Algae makes good jet fuel. Good enough that Boeing is heavily promoting algae. From the Seattle Times:
"It makes extremely good jet fuel," said Darrin Morgan, Boeing's director of business analysis for environmental strategy. ...My question is why only 5 to 10% in seven years? Why not more faster? Is it the cost or is it the lack of production capacity? See the full article in the Seattle Times and another piece on the same topic in the New York Times, both of which focus on boring environmentalism and never bother to talk about the business case for algae fuel.
"It grows naturally in an aquatic environment; it doubles in mass every day; it's very plant-oil dense," he said.
Morgan said the algae — grown either in shallow ponds or closed tanks — is so productive that the entire supply of fuel for the world's fleet of commercial jets could be provided in a cultivated area about the size of West Virginia.
"Of course, West Virginia may not be the right place," he deadpanned. He envisages ideal cultivation areas in such places as Australia or the desert Southwest of the United States, where crops won't grow and salty aquifers or the sea provide reusable water. ...

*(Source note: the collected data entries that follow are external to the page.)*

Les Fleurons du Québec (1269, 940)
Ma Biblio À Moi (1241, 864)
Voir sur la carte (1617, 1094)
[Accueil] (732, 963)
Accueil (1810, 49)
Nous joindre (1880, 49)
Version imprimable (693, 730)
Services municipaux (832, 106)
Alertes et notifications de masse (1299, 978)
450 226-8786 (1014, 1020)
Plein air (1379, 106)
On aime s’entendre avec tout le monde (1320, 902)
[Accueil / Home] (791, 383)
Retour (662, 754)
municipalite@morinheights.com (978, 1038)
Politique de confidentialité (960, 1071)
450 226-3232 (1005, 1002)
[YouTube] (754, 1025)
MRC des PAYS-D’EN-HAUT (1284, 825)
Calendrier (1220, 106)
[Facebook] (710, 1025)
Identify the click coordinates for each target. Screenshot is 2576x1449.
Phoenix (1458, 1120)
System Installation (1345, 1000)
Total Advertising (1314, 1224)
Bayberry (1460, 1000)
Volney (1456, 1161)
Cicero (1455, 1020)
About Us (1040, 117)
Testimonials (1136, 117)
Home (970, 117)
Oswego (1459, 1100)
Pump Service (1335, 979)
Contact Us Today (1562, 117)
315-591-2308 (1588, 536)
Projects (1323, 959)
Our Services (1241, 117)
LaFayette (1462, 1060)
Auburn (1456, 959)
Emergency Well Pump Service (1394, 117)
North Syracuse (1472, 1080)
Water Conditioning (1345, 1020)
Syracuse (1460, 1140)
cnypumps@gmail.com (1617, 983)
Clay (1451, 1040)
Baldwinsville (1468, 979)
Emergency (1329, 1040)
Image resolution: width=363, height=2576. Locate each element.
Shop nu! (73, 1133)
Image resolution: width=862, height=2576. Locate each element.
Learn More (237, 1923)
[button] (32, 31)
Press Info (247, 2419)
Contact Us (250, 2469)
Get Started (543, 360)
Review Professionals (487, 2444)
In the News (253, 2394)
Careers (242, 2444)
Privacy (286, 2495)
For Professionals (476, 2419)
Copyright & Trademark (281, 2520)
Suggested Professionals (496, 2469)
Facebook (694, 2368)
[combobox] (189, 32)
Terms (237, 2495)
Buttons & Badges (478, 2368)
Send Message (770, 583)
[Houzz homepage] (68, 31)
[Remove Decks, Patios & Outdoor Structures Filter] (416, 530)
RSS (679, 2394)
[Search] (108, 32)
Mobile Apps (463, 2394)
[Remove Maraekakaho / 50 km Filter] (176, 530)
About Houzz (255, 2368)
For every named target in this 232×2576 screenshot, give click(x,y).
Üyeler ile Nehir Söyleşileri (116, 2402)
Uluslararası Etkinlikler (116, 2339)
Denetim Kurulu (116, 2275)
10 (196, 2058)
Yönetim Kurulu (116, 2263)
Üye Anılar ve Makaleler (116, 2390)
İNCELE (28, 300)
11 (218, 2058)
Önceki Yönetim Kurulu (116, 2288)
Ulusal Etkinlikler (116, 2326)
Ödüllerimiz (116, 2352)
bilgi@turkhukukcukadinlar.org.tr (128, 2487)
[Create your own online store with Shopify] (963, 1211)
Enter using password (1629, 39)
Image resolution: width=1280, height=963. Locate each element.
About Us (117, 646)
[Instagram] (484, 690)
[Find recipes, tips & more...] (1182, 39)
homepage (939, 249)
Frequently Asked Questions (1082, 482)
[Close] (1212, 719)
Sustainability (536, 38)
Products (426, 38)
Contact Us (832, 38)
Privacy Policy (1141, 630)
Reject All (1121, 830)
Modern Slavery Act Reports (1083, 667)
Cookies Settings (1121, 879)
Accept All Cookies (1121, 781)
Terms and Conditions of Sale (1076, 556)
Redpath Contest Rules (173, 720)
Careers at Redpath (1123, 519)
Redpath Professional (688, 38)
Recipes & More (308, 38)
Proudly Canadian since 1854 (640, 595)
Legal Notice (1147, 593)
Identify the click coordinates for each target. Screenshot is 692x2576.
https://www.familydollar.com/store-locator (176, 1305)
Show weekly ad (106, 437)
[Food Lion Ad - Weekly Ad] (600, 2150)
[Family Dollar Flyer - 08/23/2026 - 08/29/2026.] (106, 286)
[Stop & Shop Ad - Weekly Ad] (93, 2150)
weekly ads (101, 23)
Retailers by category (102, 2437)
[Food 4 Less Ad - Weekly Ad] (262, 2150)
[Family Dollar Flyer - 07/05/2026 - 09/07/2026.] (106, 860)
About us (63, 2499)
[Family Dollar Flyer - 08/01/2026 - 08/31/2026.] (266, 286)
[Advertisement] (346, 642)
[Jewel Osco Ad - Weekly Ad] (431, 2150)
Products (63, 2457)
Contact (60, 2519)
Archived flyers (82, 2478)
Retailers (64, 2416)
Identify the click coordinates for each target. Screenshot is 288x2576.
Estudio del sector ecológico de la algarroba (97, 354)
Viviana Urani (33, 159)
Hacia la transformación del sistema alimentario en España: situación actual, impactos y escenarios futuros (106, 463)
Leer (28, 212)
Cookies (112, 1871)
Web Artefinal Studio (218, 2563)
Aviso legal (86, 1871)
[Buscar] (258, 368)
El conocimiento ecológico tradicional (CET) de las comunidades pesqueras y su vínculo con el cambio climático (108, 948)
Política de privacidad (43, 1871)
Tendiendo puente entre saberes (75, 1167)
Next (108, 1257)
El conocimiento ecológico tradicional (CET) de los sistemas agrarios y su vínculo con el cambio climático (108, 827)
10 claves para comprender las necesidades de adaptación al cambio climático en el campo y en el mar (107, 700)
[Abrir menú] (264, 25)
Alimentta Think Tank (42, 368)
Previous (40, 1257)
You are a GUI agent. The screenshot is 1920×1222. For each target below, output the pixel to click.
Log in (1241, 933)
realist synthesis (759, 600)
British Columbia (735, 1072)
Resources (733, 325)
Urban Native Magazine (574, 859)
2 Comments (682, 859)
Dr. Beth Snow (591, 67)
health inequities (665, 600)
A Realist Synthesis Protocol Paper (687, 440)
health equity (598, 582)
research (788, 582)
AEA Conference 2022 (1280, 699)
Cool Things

Morgan said Boeing isn't planning to go into the fuel business, but it will do everything it can to promote research so extracting oil from algae becomes commercially viable on a large scale. ...
Boeing's rosy forecast is that as much as 5 to 10 percent of aviation fuel could come from this source by 2015.
1 comments:
July 27, 2008 at 9:12 PM
wReally? You are surprised that only 5-10% of Jet A could be replaced in seven years? Foolish Kapitalist! The reality of the situation is even an established technology would not be able to ramp up to that level in less than 2-3 years, much less a nacent technology like algal jet fuel. Plus, you are talking about aviation fuel; you obviously have never been involved in changing an ASTM spec...
I could rant forever about this but the bottom line is: we should be so lucky to have 5% of jet fuel coming from anything but petroleum in the next 7 years. And you can't blame this inertia on fat cats and oil execs...it's a by-product of the systems that ensure that you can fly and live to tell about it.